SET TASK 1:
Copy the part of the records that opens with the line containing "on the success" and closes with the line containing "Describe the element at coordinates (86, 860)", both lines included, exactly as they stand.
---------- GIVEN TEXT
While all my servers are Linux, on the Desktop it is my last choice. Interesting enough I used to love customizing the window manager to death but I'm older now and I just want something that is consistent and works out of the box.

Macs work really well out of the box but with some tweaks WSL makes Windows a quite decent development workstation.

Currently I'm using Windows + WSL and I'm quite satisfied. Looks like with the new version some of the tweaks to use docker are not necessary anymore. Great work, Microsoft, keep the pace.

I have the same motivation as you, I just want shit that works.

But Windows is the absolute last place I find that. All I get are updates that break my setup, constant inane interruptions from Cortana or the desktop or wherever, advertisement tiles in the fucking start menu, forced updates that can't be done in the background, Windows Activation disappearing after hardware upgrades, etc.

I feel like I'm in the Stepford Wives with all these people coming out of the woodwork to proclaim how majestic the Windows experience is.

A few years back I switched from Mac to Ubuntu for the faster, cheaper, diverse hardware and I have to say, it's pretty much perfect in the "Just Works" department on the 3 laptops + 2 desktops I've installed it on. But I'm also one of those people that actually liked Unity so I don't have to mess with it much after installing.

Just to add my own anecdote here, I have been getting months of uptime on Windows, since Windows 7. I have a W7 Laptop and a W10 dev workstation that are currently at over 4 months of uptime. https://imgur.com/a/U8fGpCi

Edit: Oops looks like someone rebooted my W7 laptop.. :'(

Interesting, may be I have some setting that prevents Cortana from annoying me and prevents windows from placing ads on the start menu. Not that I use the start menu often, generally I just hit the search box and start typing the name of the app I want (if it is not pinned to the task bar already).
--------------------
---------- EXERCISE DATA
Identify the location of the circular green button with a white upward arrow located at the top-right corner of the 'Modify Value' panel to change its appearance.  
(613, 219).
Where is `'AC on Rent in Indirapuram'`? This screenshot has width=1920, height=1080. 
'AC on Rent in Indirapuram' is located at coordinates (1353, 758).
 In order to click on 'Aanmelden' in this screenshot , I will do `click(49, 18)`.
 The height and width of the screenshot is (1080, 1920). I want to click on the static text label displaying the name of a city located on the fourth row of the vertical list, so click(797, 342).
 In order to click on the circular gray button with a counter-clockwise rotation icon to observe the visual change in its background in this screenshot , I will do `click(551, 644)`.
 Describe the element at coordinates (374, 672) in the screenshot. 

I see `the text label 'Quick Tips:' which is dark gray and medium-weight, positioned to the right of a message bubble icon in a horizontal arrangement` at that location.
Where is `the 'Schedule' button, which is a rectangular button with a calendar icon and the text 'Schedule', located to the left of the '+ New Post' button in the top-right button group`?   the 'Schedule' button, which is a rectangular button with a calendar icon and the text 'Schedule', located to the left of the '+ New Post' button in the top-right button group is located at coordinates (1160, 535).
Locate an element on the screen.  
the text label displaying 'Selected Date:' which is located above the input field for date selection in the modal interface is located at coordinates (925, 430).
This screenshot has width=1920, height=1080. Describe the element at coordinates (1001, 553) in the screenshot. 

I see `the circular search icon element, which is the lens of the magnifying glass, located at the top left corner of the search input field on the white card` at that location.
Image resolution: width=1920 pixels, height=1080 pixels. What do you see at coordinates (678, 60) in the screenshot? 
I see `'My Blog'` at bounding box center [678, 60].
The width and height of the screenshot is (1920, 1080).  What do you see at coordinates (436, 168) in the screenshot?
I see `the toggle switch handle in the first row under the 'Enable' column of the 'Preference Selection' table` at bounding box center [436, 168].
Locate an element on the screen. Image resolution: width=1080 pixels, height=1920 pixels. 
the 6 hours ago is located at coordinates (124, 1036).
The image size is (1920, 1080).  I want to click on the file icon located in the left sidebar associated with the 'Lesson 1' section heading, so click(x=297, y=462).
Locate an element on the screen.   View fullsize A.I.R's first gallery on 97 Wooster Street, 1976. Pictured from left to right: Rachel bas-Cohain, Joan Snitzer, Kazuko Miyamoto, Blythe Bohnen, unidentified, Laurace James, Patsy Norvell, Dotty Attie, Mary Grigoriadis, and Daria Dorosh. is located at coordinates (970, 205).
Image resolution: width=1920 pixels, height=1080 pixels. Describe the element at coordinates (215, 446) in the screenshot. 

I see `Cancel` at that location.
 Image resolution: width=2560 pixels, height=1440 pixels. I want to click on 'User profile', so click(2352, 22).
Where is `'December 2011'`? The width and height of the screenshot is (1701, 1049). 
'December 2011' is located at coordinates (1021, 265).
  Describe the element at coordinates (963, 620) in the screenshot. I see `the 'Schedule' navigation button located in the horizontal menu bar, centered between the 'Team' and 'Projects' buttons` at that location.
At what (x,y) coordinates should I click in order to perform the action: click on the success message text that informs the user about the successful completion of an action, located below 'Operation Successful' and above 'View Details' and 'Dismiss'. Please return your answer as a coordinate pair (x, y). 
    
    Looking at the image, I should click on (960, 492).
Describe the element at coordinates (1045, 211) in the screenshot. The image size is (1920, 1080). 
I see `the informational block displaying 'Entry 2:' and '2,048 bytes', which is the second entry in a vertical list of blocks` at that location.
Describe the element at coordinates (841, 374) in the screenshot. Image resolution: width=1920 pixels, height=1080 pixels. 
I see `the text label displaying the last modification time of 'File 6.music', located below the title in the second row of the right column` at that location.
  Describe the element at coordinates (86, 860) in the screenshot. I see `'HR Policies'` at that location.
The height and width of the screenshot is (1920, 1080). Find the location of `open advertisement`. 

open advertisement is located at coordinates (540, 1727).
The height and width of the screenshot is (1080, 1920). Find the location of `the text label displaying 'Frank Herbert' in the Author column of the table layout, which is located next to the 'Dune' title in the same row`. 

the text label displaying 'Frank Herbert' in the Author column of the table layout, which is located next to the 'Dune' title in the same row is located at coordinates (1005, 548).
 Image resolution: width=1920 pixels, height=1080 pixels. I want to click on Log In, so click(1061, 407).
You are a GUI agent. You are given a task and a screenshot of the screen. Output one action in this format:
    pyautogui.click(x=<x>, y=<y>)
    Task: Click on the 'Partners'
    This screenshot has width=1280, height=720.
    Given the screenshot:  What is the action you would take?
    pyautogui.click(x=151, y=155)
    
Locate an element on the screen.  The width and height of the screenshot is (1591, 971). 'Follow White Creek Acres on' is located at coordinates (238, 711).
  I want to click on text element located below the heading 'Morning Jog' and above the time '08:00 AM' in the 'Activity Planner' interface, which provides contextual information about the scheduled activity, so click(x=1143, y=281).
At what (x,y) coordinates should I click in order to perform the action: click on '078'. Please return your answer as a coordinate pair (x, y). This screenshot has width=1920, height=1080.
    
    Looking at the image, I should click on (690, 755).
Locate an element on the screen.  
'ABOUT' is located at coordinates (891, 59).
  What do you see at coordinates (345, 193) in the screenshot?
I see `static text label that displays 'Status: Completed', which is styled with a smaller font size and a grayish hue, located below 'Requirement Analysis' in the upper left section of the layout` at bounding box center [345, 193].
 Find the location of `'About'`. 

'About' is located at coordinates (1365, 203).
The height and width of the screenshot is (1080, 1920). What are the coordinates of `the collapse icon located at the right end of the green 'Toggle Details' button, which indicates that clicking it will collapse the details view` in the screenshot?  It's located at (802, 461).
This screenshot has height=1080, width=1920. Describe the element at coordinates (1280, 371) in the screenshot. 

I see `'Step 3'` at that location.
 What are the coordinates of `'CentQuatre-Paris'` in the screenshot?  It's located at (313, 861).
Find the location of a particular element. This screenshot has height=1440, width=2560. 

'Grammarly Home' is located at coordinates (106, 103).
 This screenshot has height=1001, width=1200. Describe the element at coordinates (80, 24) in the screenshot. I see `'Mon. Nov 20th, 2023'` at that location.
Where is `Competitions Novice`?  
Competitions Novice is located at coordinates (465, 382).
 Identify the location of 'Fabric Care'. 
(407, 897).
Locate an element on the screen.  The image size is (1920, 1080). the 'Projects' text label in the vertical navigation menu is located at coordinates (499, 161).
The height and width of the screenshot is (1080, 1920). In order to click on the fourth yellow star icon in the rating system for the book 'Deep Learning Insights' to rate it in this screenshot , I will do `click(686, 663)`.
--------------------
SET TASK 2:
In the discussion about desktop operating systems, rewrite the part that opens with the words containing "Currently I'm using" and closes with "shit that works.", putting "macOS" wherever "Windows" appears.

FULL ANSWER 1:
At what (x,y) coordinates should I click in order to perform the action: click on the success message text that informs the user about the successful completion of an action, located below 'Operation Successful' and above 'View Details' and 'Dismiss'. Please return your answer as a coordinate pair (x, y). 
    
    Looking at the image, I should click on (960, 492).
Describe the element at coordinates (1045, 211) in the screenshot. The image size is (1920, 1080). 
I see `the informational block displaying 'Entry 2:' and '2,048 bytes', which is the second entry in a vertical list of blocks` at that location.
Describe the element at coordinates (841, 374) in the screenshot. Image resolution: width=1920 pixels, height=1080 pixels. 
I see `the text label displaying the last modification time of 'File 6.music', located below the title in the second row of the right column` at that location.
  Describe the element at coordinates (86, 860) in the screenshot. I see `'HR Policies'` at that location.

FULL ANSWER 2:
Currently I'm using macOS + WSL and I'm quite satisfied. Looks like with the new version some of the tweaks to use docker are not necessary anymore. Great work, Microsoft, keep the pace.

I have the same motivation as you, I just want shit that works.